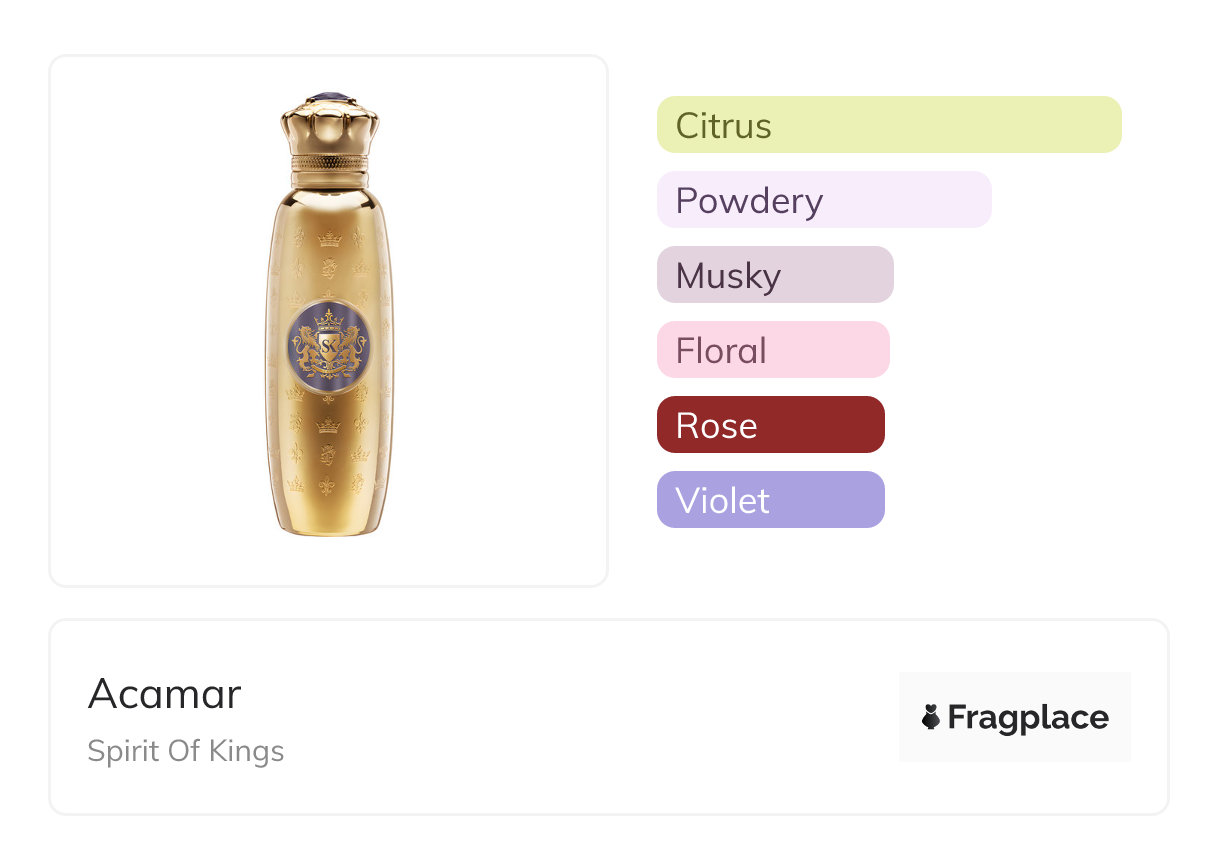The width and height of the screenshot is (1218, 864).
Task: Choose the Violet accord bar
Action: [x=770, y=500]
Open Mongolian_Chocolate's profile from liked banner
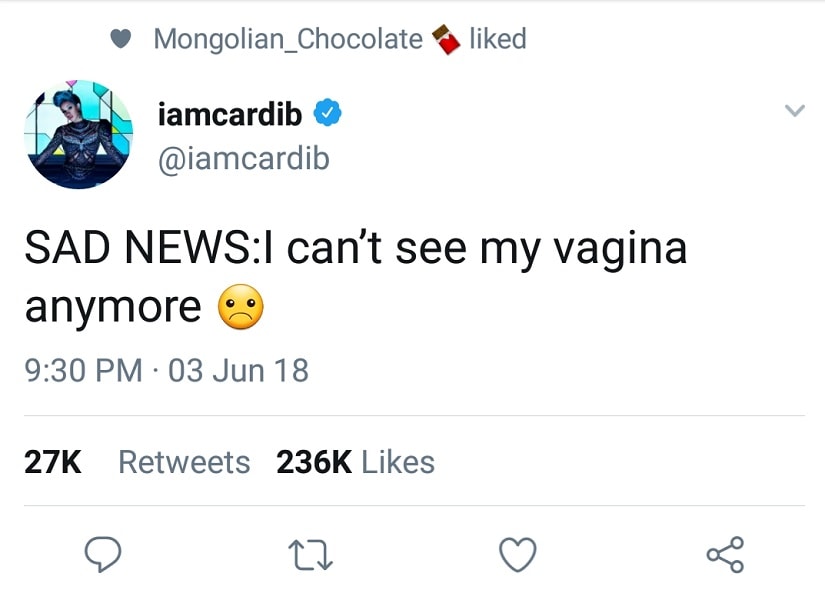The height and width of the screenshot is (600, 825). coord(288,39)
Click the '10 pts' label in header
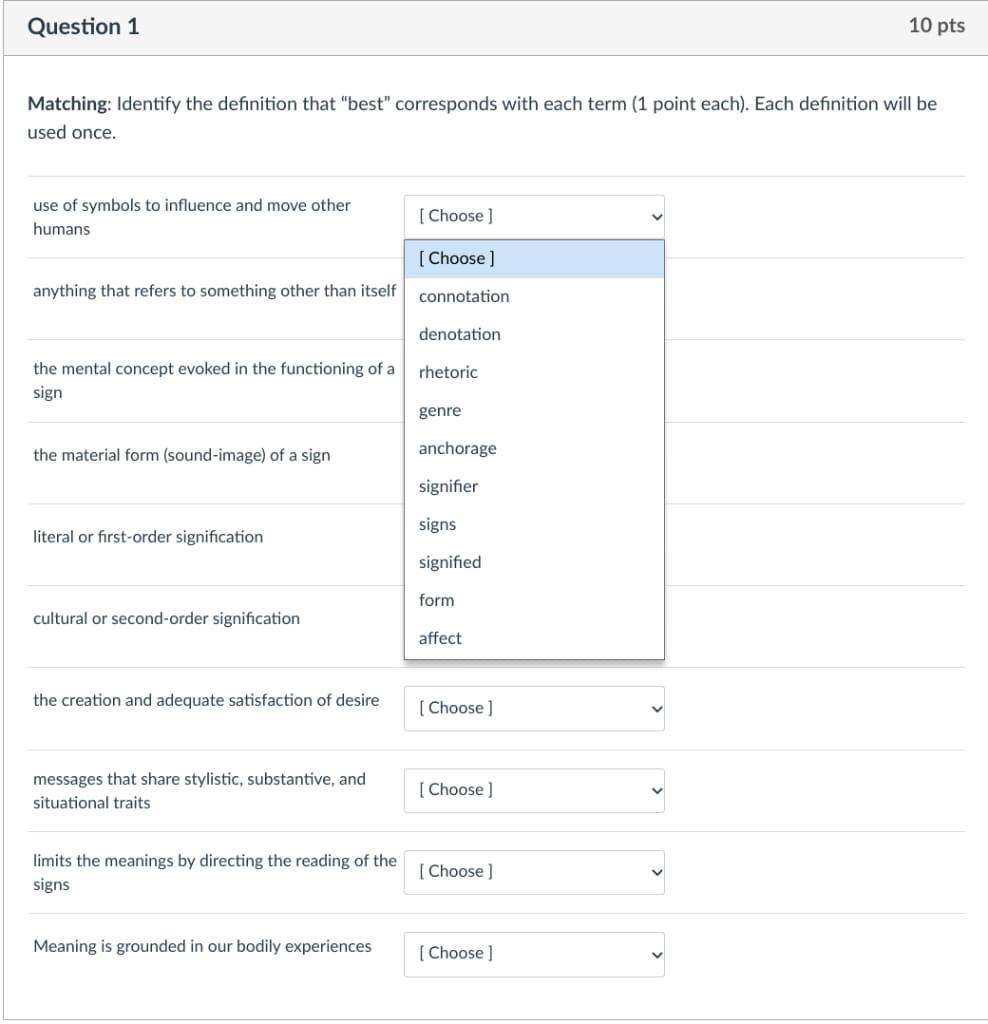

※ ※ ※

-- THE REQUEST --
Copy out word for word everything in the items above, from the line containing "Open Mongolian_Chocolate's profile" down to the end of the items, both ends included. Leave the pictures out of your answer.

-- RESPONSE TO THE TASK --
Open Mongolian_Chocolate's profile from liked banner
The height and width of the screenshot is (600, 825). coord(288,39)
Click the '10 pts' label in header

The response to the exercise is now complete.